→ What you should do: Your job is to set down the stretch of entries that opens with the line containing "Given: Focus the Measurement path text box" and closes with the line containing "956x636 pixels.". Keep both end lines, copy each exactly, and add nothing.
---------- Data provided
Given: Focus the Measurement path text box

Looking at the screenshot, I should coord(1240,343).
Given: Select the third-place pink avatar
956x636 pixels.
--------------------
---------- Data provided
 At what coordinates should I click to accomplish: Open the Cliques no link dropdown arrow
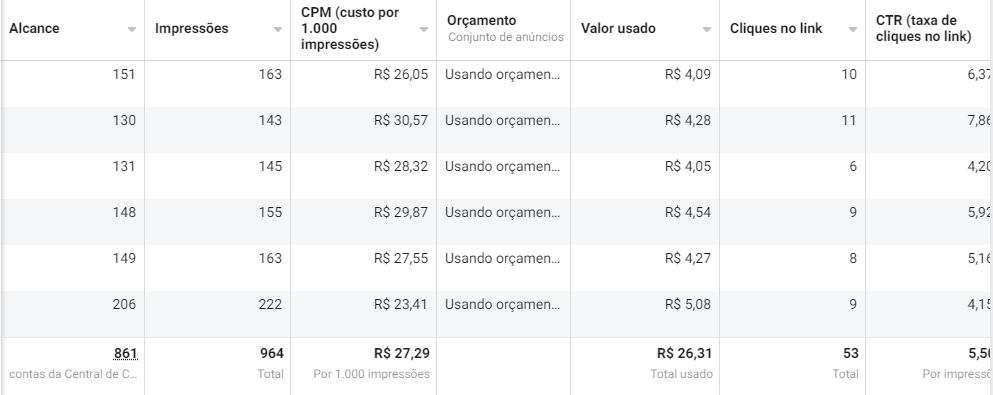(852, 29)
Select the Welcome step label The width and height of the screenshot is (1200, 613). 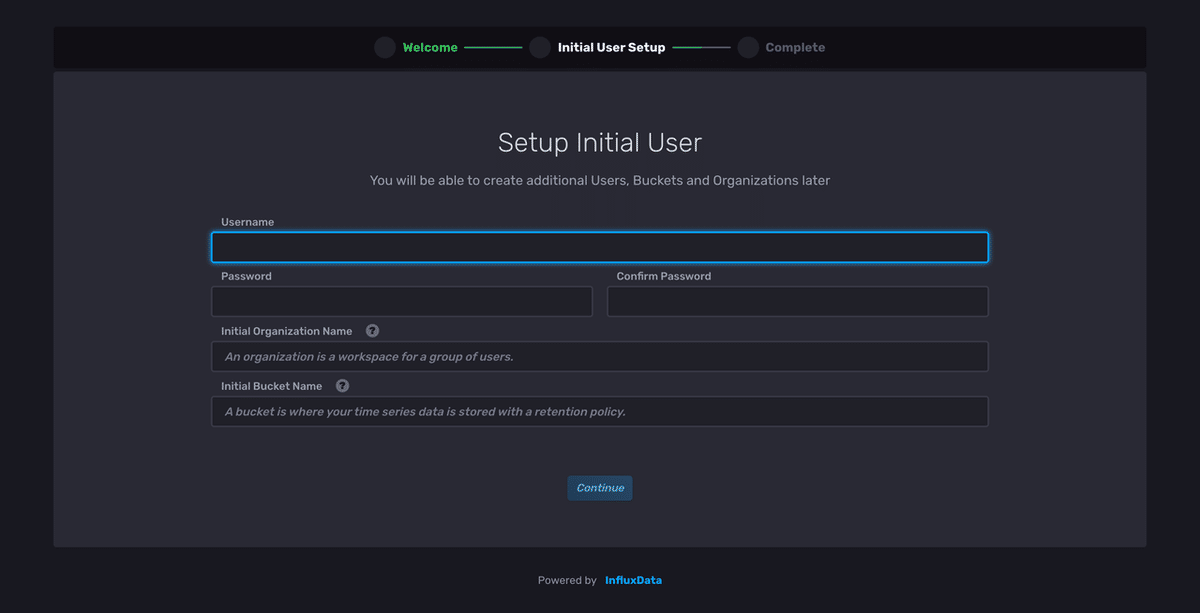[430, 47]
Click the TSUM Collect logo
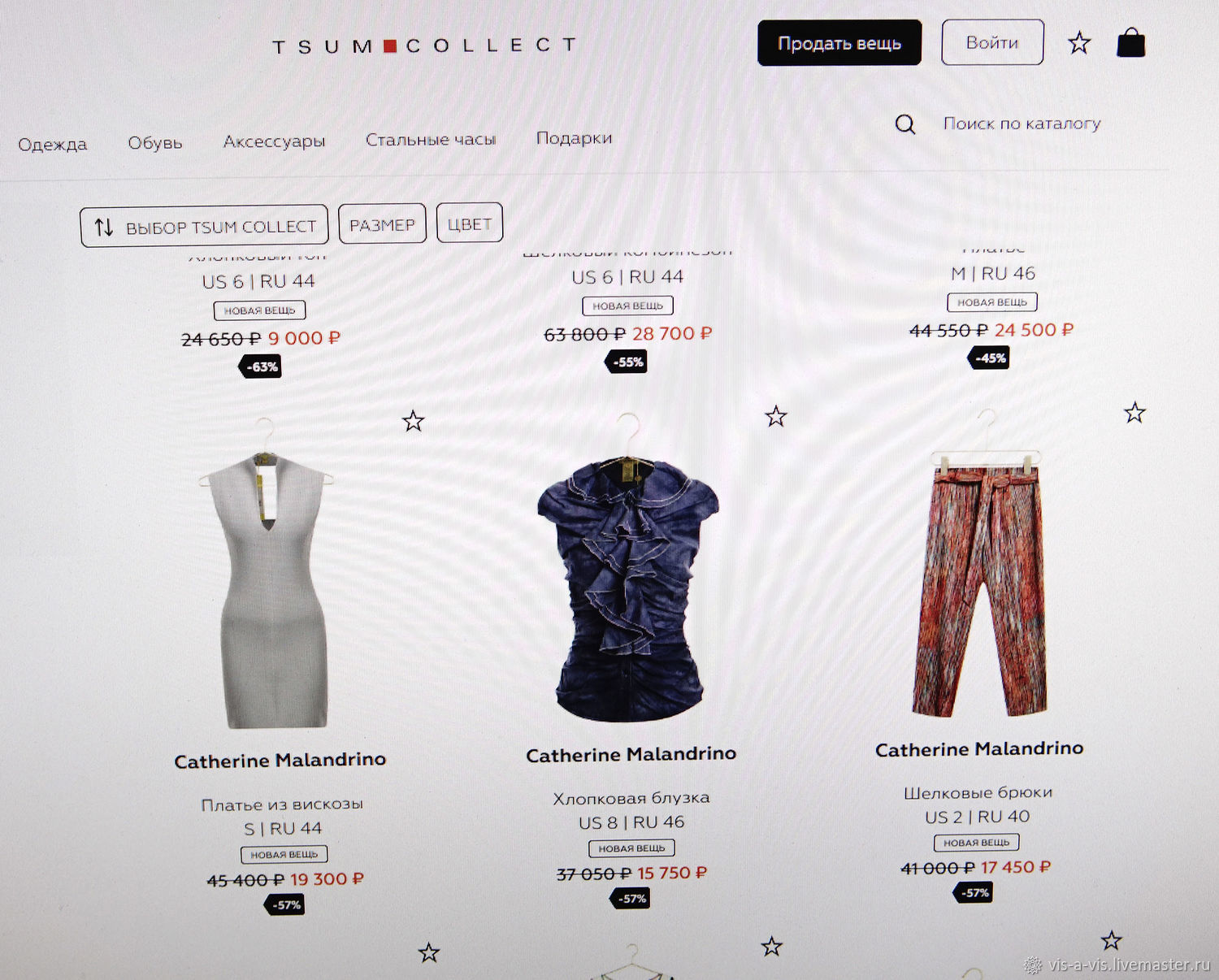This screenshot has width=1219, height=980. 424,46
--------------------
---------- Data provided
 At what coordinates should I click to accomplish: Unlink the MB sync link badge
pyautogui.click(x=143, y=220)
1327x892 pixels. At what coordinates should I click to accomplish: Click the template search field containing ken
--------------------
→ Task solution:
Given: Focus the Measurement path text box

Looking at the screenshot, I should coord(1240,343).
Given: Select the third-place pink avatar
956x636 pixels.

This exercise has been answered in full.